La differente gestione di emozioni e desideri [IF55-7focus]

Fino a quando l’individuo è incarnato, per grande che sia la sua evoluzione, possiede un Io.
Questo è un dato di fatto che molti tendono a dimenticare, eppure basta pensarci un attimo per rendersi conto che non può essere che così.

Infatti, senza i corpi inferiori (fisico, astrale e mentale) non vi può essere incarnazione e la necessaria presenza di questi tre corpi rende inevitabile la formazione dell’Io anche se, ovviamente, più o meno forte a seconda del grado di comprensione, e quindi di sentire di coscienza, dell’individuo incarnato. Si può perciò tranquillamente affermare che nessun essere incarnato, neppure il più grande Maestro che la storia dell’uomo abbia mai visto calcare il nostro bel pianeta, è (né può essere) privo dell’Io.

Se esiste un Io, esistono le emozioni e a capo di esse esistono i desideri.
Analizzare e cercare di comprendere, quindi, i propri desideri, è un’altra via attraverso la quale si può arrivare a conoscere se stessi, anche se, a mio avviso, parecchio più complessa di quella che passa attraverso l’analisi delle emozioni. Se, infatti, per quanto riguardava le emozioni poteva essere sufficiente porsi in una posizione di attenzione, per quanto riguarda il desiderio questo non basta più.

Infatti il desiderio ha una complessità ben maggiore di quella di un’emozione e la realtà del proprio desiderio è più difficile da scoprire.

Quando voi vi sentite tristi, osservando la vostra tristezza la potete individuare in una serie di condizioni interiori di umore, ma anche esteriori di comportamenti (spesso tendenti ad accentuarla per usarla al fine di ottenere attenzione dagli altri) sempre più o meno ripetitivi ed evidenti.

Nella maggior parte dei casi, invece, il desiderio non è individuabile esattamente, anche perché, solitamente, è costituito dalla somma di più desideri intrecciati tra loro a causa delle spinte che esso contiene e che provengono dalle materie di tutti i corpi dell’individuo che, in qualche maniera, lo alimentano, fino a quella che è la spinta generatrice più difficile da comprendere, ovvero quella che proviene dal corpo della coscienza.

Se voi desiderate essere famosi (per esaminare un caso generale e, come tale solo teorico) probabilmente il vostro desiderio è costituito, magari, in parte dal desiderio riflesso del vostro corpo astrale di sentirvi felici per la considerazione degli altri, poi da quello riflesso del vostro corpo mentale di sentirvi al di sopra degli altri, ma anche da quello che proviene dal corpo akasico che, nel caso di una buona evoluzione, potrebbe identificarsi, per esempio, nel desiderio di acquisire una posizione di rilievo nella società, in modo tale da potersi trovare in condizione di poter agire positivamente sugli altri.

Considerando, poi, che i desideri sono logicamente intrecciati tra di loro perché intersecantisi sono le spinte verso la comprensione (in quanto tendente all’unitarietà) provenienti dal corpo akasico, si può facilmente comprendere come l’osservare e districare i propri desideri sia alquanto difficile.

Consegna assegnata 1.
Per favore, ristampa tali e quali tutte le voci che seguono, tralasciando le immagini.

Voci del dataset.
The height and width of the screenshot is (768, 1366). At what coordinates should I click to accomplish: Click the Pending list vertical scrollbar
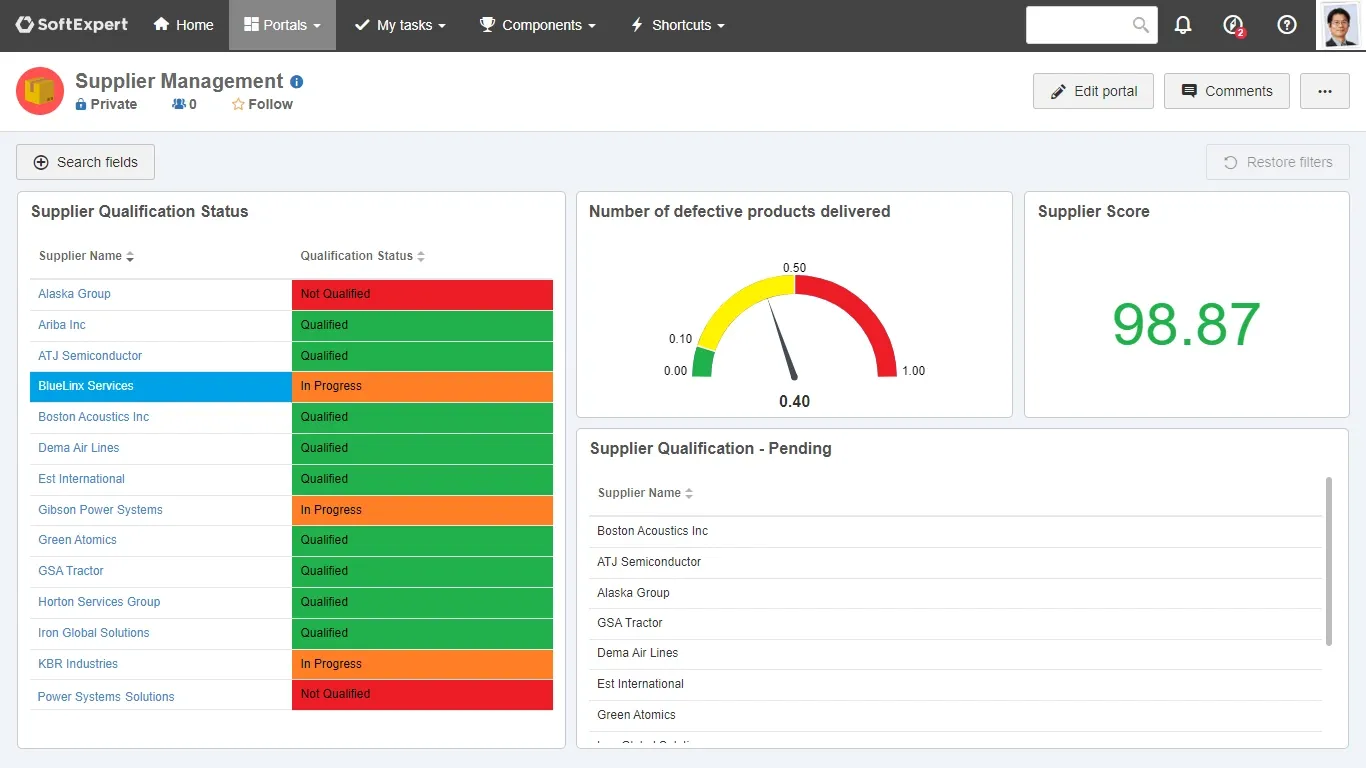[1328, 560]
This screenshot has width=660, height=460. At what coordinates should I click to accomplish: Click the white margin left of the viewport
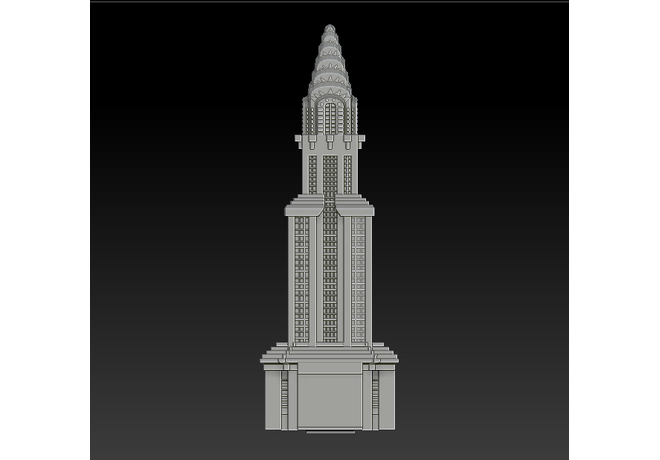tap(45, 230)
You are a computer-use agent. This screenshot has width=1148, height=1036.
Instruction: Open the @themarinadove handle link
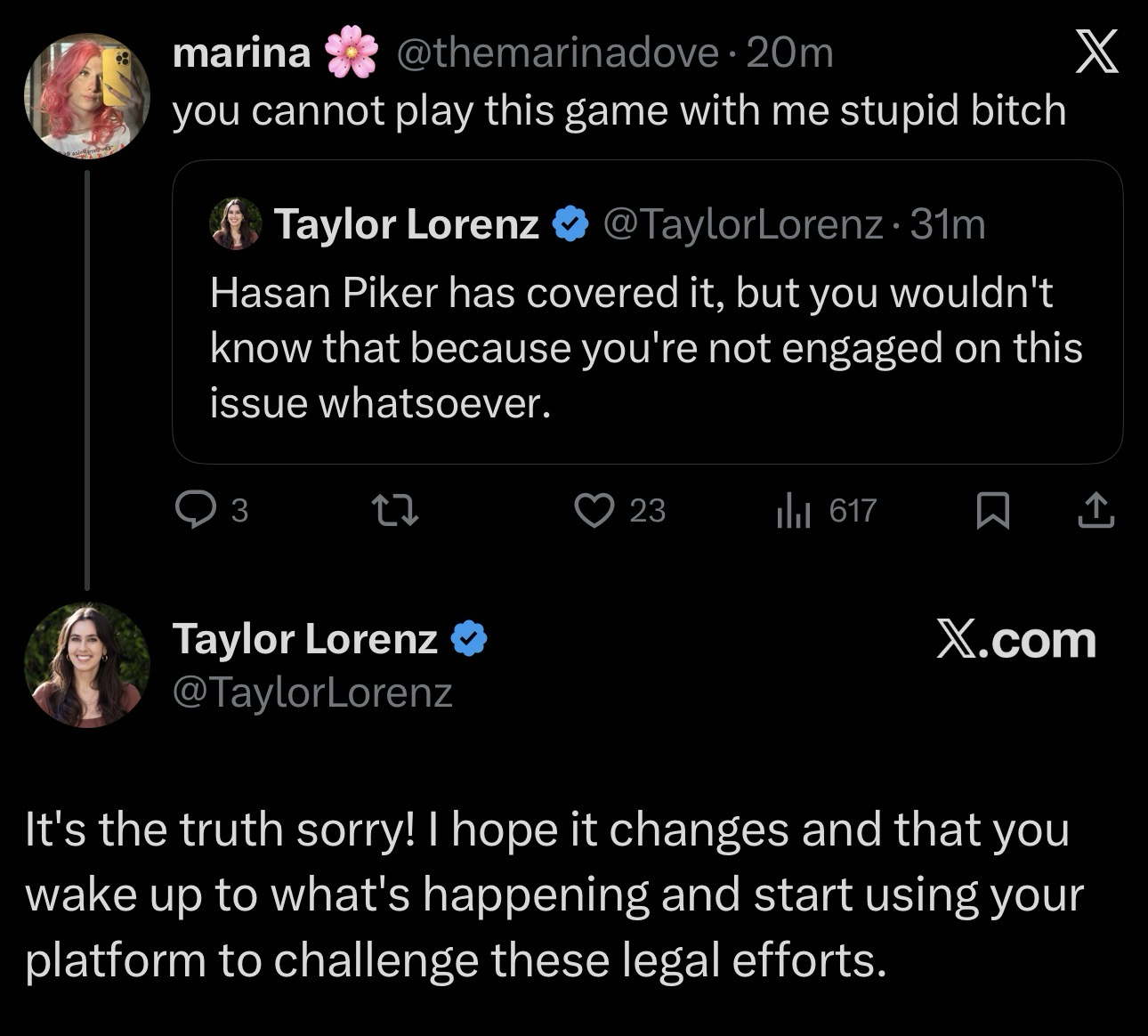[x=555, y=54]
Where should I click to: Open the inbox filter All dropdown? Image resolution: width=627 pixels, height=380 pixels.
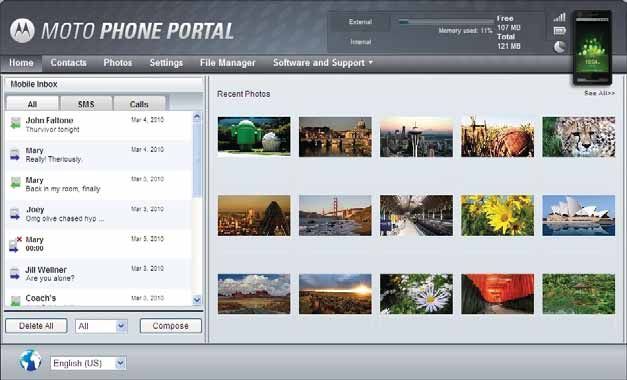(x=102, y=326)
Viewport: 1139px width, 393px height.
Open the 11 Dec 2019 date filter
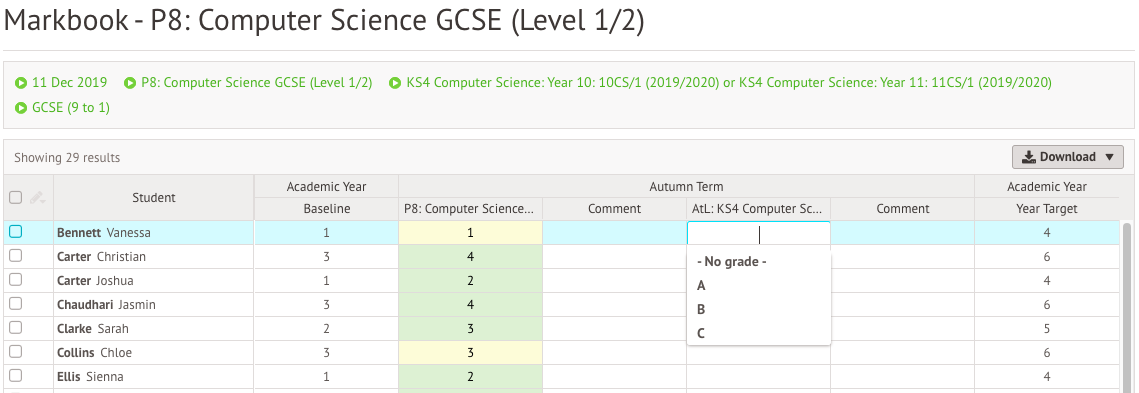[70, 83]
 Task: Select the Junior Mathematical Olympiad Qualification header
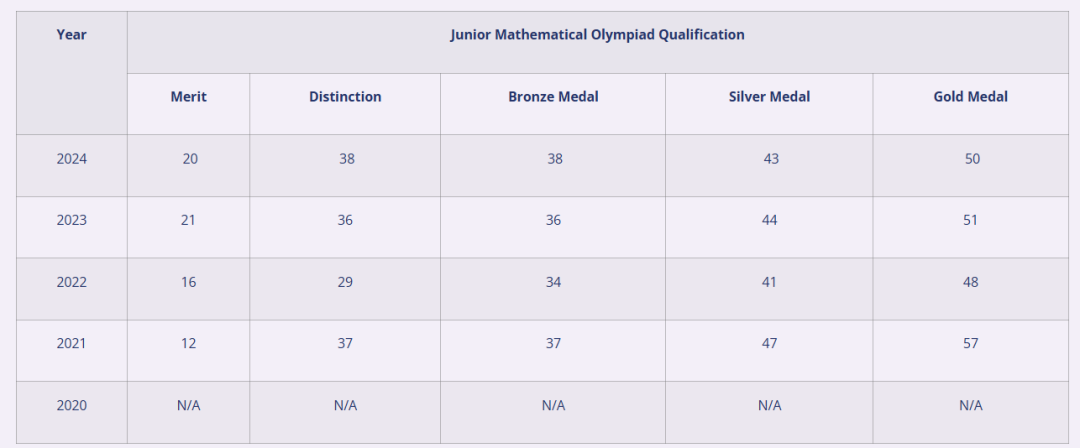(597, 34)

Consegna assegnata 2.
Nel testo su emozioni e desideri, quali sono i tre corpi inferiori senza i quali non vi può essere incarnazione?

Risposta corretta 1.
The height and width of the screenshot is (768, 1366). At what coordinates should I click to accomplish: Click the Pending list vertical scrollbar
[1328, 560]
This screenshot has width=660, height=460. At what coordinates should I click to accomplish: Click the white margin left of the viewport
tap(45, 230)
You are a computer-use agent. This screenshot has width=1148, height=1036.
Instruction: Open the @themarinadove handle link
[x=555, y=54]
Where should I click to: Open the inbox filter All dropdown? Image resolution: width=627 pixels, height=380 pixels.
(x=102, y=326)
Viewport: 1139px width, 393px height.
Open the 11 Dec 2019 date filter
[70, 83]
 Task: Select the Junior Mathematical Olympiad Qualification header
(597, 34)

Risposta corretta 2.
Il corpo fisico, quello astrale e quello mentale.